The Anti-Slavery Constitution (Source nationalreview.com) It’s become an article of faith on the left that America was founded by racists who wrote the Constitution in part to preserve slavery. Historian David Waldstreicher calls it “a proslavery constitution, in intention and effect.” Yale law professor Akhil Amar labels the Constitution “pro-slavery.” Author Ibram Kendi claims that the Framers “embraced Black inferiority” and “enshrined the power of slaveholders and racist ideas in the nation’s founding document.” And the New York Times’ “1619 Project” purports to “reframe” American history by positing not only that the United States was founded “as a slavocracy” but that “nearly everything that has truly made America exceptional” is the result of “slavery — and the anti-black racism it required.” The idea that America is premised on white supremacy has been a commonplace of political debate ever since it was proffered by pro-slavery intellectuals in the 1830s.
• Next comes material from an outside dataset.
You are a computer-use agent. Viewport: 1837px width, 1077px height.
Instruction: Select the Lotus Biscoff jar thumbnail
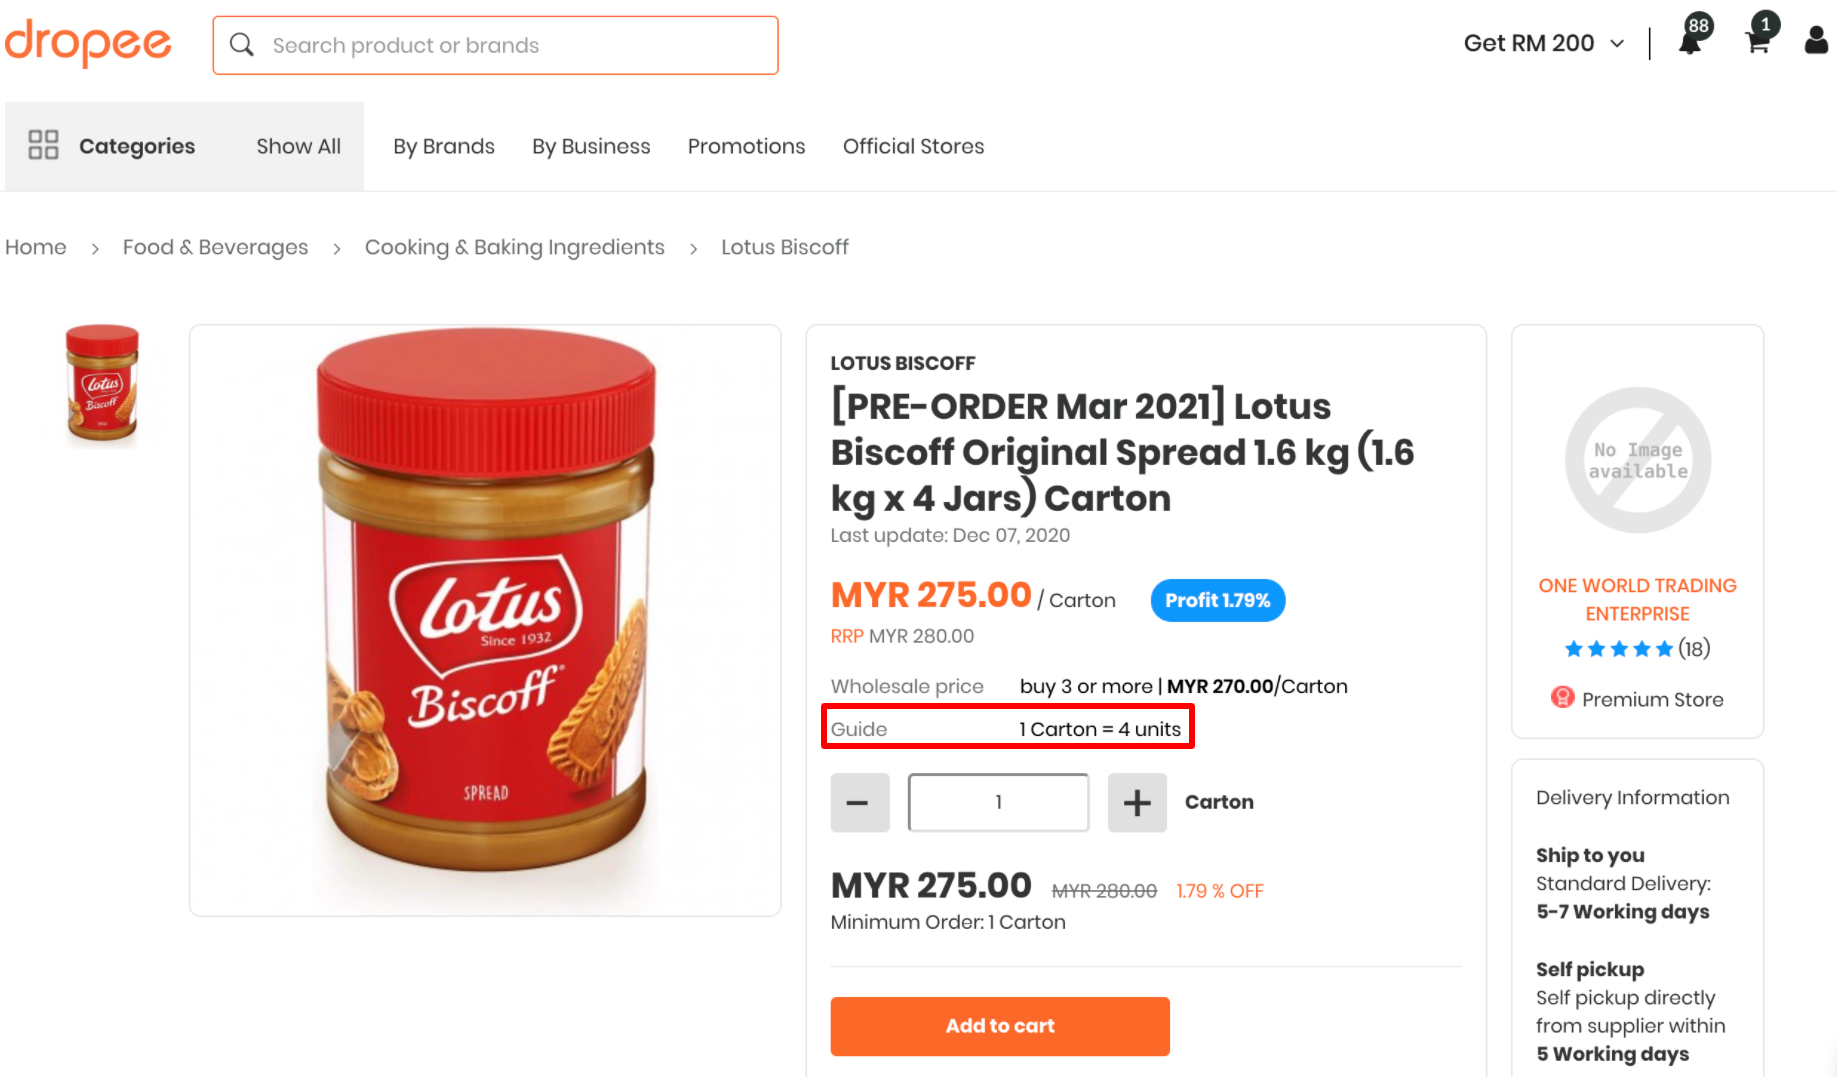(102, 383)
In his 1857 Dred Scott ruling, Chief Justice Roger Taney claimed that when the Founding Fathers said “all men are created equal,” they really meant only white men. One side of that debate argued with much plausibility that slavery was already unconstitutional, decades before adoption of the 13th, 14th, and 15th Amendments. Those amendments represented the vindication of the views of pro-Constitution abolitionists who sought to defend what they saw as a “glorious liberty document” against the pro-slavery spin that southern intellectuals were putting on it — and who, after the war, revised the nation’s fundamental law to erase those anti-freedom misinterpretations. Abolitionist constitutional thought was a vibrant movement in the pre–Civil War era. To one degree or other, it was endorsed by such luminaries as John Quincy Adams, Abraham Lincoln, Charles Sumner, Chief Justice Salmon Chase, and Frederick Douglass. And it left its lasting mark on the Constitution, in the form of the Reconstruction amendments that remain the law today.